====== GIVEN RECORDS ======
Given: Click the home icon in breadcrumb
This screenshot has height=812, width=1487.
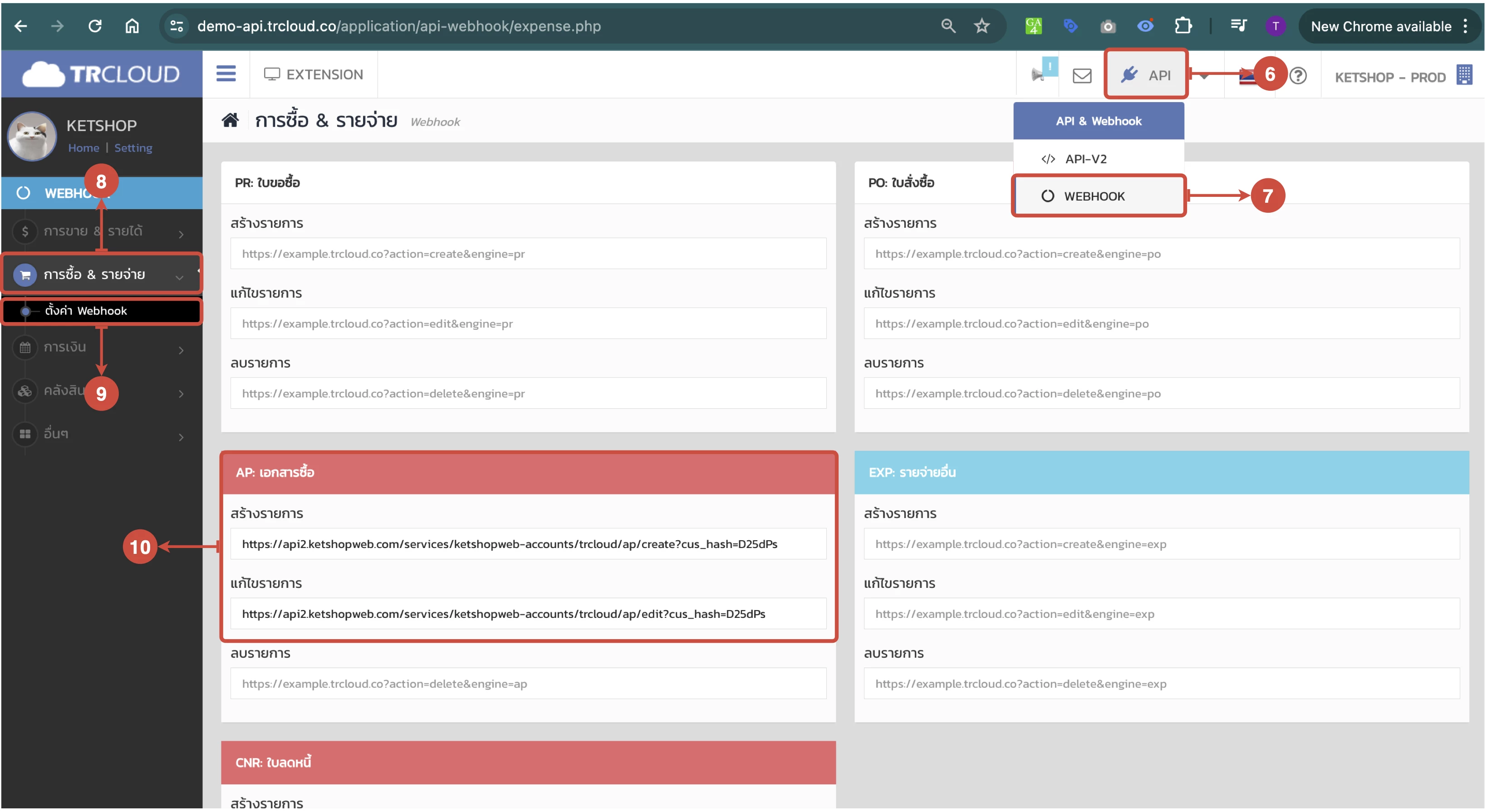Looking at the screenshot, I should tap(231, 120).
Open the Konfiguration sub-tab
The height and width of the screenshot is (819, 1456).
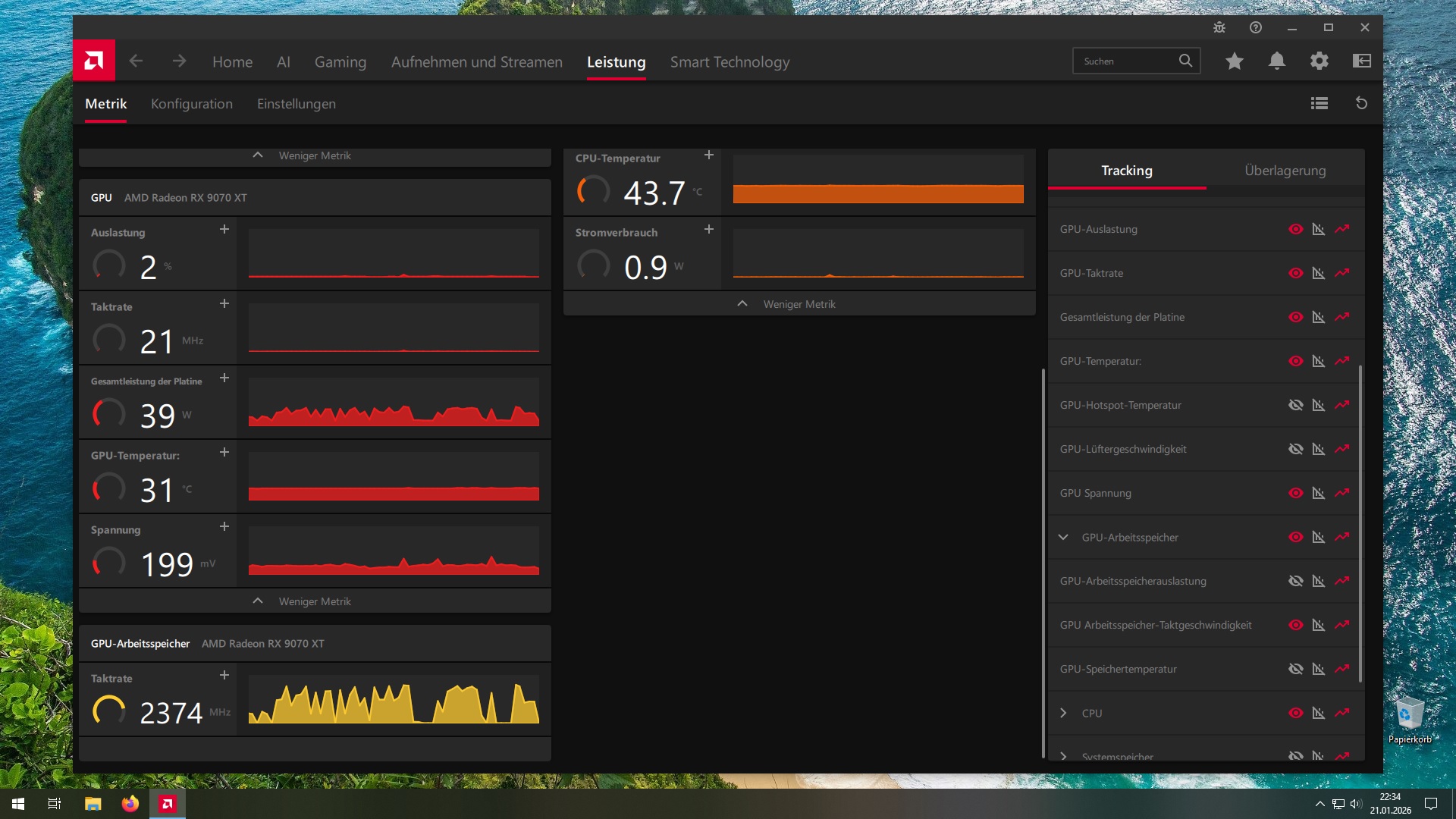[x=191, y=104]
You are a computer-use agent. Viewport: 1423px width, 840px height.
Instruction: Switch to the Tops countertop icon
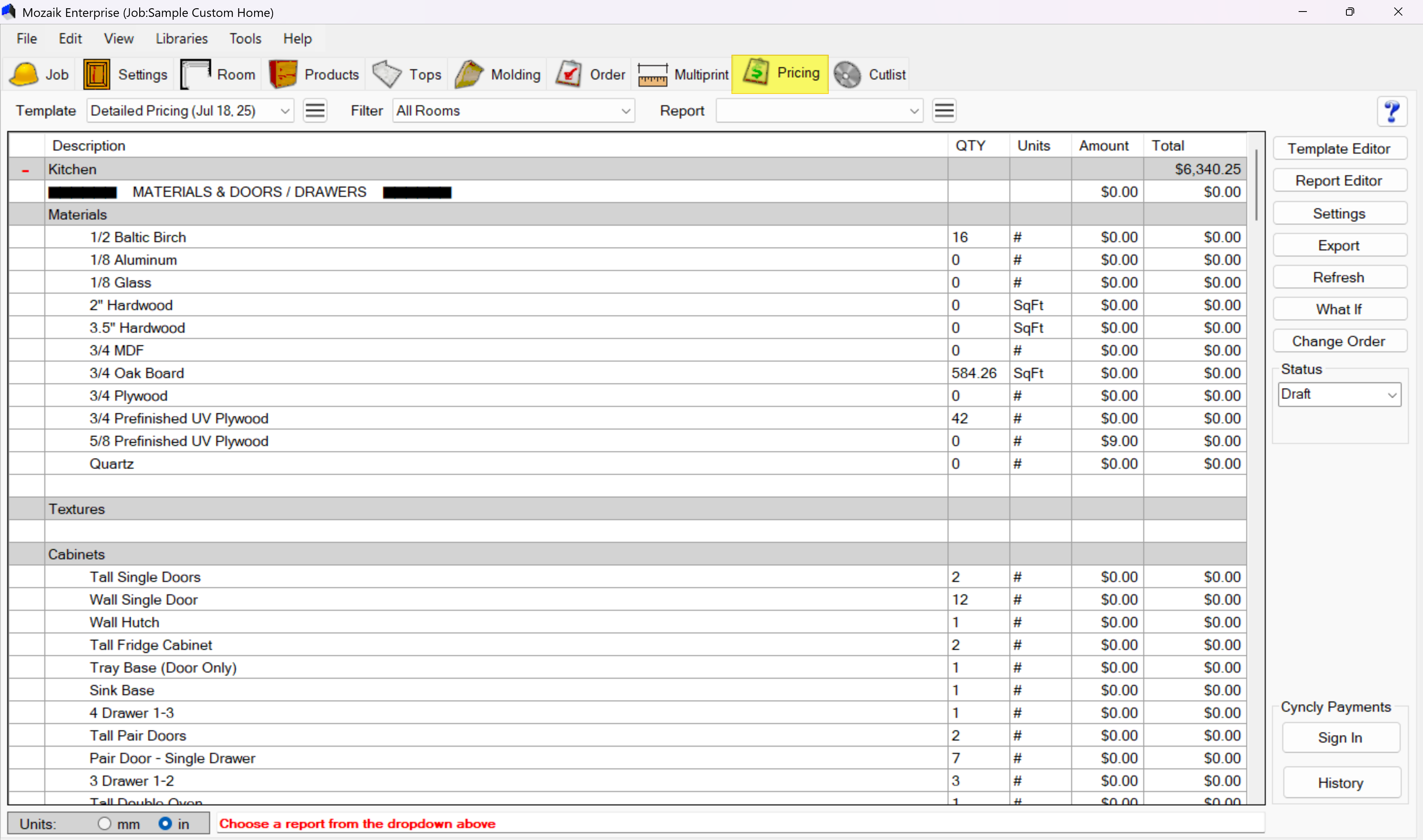click(387, 74)
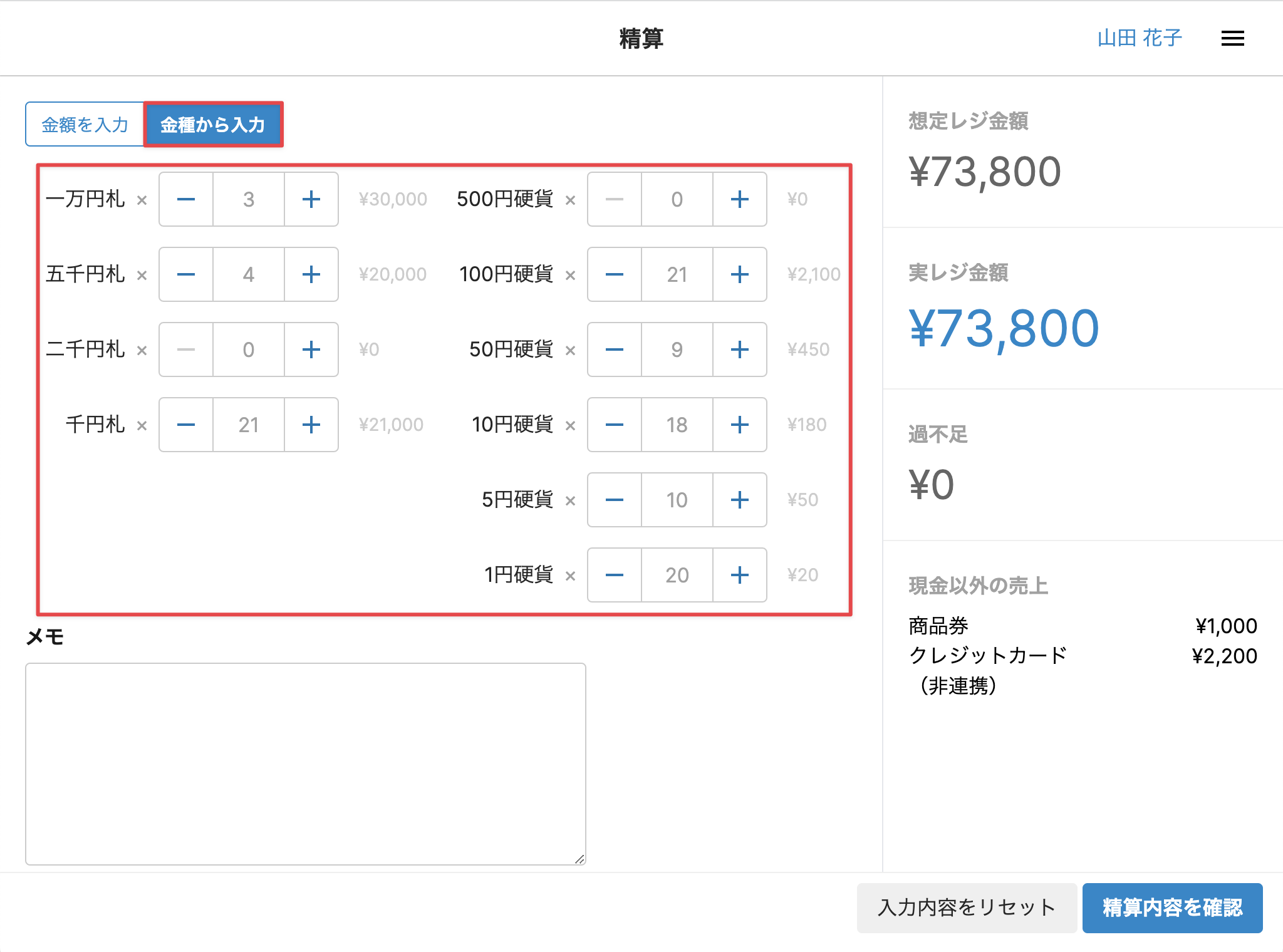The width and height of the screenshot is (1283, 952).
Task: Focus the 100円硬貨 quantity field
Action: (x=677, y=274)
======
● **WHAT NEEDS TO BE DONE**
Please retype the whole of the data precisely, omitting pictures.

● **TASK RESPONSE**
Given: Click the home icon in breadcrumb
This screenshot has height=812, width=1487.
Looking at the screenshot, I should tap(231, 120).
Open the Konfiguration sub-tab
The height and width of the screenshot is (819, 1456).
[x=191, y=104]
You are a computer-use agent. Viewport: 1423px width, 840px height.
Instruction: Switch to the Tops countertop icon
click(387, 74)
The width and height of the screenshot is (1283, 952).
Task: Focus the 100円硬貨 quantity field
Action: (x=677, y=274)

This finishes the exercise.